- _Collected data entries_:
BEGIN
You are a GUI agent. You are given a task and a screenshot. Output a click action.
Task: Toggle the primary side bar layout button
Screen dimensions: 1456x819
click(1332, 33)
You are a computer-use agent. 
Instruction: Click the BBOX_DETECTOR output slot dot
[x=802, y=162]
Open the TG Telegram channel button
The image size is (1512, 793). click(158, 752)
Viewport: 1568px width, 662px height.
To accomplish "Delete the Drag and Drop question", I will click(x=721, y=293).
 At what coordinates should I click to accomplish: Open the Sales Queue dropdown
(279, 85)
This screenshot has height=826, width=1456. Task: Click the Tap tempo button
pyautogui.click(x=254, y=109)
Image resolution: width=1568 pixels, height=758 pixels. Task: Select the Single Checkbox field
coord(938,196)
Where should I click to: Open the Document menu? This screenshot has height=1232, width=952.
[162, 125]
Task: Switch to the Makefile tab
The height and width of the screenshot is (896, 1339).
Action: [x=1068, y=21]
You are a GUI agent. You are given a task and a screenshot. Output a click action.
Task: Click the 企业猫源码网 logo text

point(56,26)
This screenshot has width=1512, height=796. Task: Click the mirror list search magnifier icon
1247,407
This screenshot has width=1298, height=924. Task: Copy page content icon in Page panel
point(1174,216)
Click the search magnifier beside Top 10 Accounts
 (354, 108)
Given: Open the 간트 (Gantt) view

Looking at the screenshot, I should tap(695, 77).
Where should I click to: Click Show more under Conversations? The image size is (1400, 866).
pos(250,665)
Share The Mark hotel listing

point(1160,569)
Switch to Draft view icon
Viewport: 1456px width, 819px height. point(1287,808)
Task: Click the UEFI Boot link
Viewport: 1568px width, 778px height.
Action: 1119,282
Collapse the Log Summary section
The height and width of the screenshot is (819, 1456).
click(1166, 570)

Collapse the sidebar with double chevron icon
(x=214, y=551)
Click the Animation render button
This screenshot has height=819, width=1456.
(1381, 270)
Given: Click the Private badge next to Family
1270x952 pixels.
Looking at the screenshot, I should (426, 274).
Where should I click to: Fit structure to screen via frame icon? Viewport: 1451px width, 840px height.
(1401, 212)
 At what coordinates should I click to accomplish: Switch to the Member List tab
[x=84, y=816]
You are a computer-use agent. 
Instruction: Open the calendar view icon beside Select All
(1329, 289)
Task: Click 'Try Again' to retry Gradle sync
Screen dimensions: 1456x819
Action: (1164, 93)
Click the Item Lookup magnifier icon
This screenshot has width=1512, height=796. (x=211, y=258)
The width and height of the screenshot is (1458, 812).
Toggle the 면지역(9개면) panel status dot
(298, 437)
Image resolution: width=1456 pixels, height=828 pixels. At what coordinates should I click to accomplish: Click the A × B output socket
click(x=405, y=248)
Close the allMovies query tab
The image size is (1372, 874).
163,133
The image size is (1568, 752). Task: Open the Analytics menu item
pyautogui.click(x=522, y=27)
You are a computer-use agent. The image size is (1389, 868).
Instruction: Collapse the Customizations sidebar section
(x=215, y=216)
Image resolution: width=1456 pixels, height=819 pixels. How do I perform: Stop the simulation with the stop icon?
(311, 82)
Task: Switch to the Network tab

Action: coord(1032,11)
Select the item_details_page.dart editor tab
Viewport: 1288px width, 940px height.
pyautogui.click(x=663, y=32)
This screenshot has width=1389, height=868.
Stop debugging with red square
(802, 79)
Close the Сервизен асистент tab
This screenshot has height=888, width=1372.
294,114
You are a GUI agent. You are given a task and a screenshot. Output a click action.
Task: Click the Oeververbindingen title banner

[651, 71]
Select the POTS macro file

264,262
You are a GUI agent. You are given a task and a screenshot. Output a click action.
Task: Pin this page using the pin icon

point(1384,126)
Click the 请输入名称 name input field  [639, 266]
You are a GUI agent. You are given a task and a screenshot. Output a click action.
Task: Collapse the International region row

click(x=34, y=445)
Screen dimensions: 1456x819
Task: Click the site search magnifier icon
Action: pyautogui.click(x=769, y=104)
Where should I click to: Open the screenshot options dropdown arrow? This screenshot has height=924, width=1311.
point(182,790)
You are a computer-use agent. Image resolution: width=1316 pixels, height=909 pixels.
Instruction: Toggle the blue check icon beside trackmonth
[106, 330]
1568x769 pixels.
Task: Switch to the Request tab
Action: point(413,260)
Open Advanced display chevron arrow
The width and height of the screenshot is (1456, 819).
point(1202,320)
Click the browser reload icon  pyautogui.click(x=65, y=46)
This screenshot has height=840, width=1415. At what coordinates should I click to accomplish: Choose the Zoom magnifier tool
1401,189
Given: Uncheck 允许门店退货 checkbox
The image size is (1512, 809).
END
- _HOW TO COMPLETE THIS TASK_: Could you reproduce, exactly, every line above from the line with "You are a computer-use agent. The" to the line with "This screenshot has width=1389, height=868.", and no other line? Both ends count.

- _SOLUTION FOR THIS EXERCISE_:
You are a computer-use agent. The image size is (1389, 868).
Instruction: Collapse the Customizations sidebar section
(x=215, y=216)
Image resolution: width=1456 pixels, height=819 pixels. How do I perform: Stop the simulation with the stop icon?
(311, 82)
Task: Switch to the Network tab

Action: coord(1032,11)
Select the item_details_page.dart editor tab
Viewport: 1288px width, 940px height.
pyautogui.click(x=663, y=32)
This screenshot has width=1389, height=868.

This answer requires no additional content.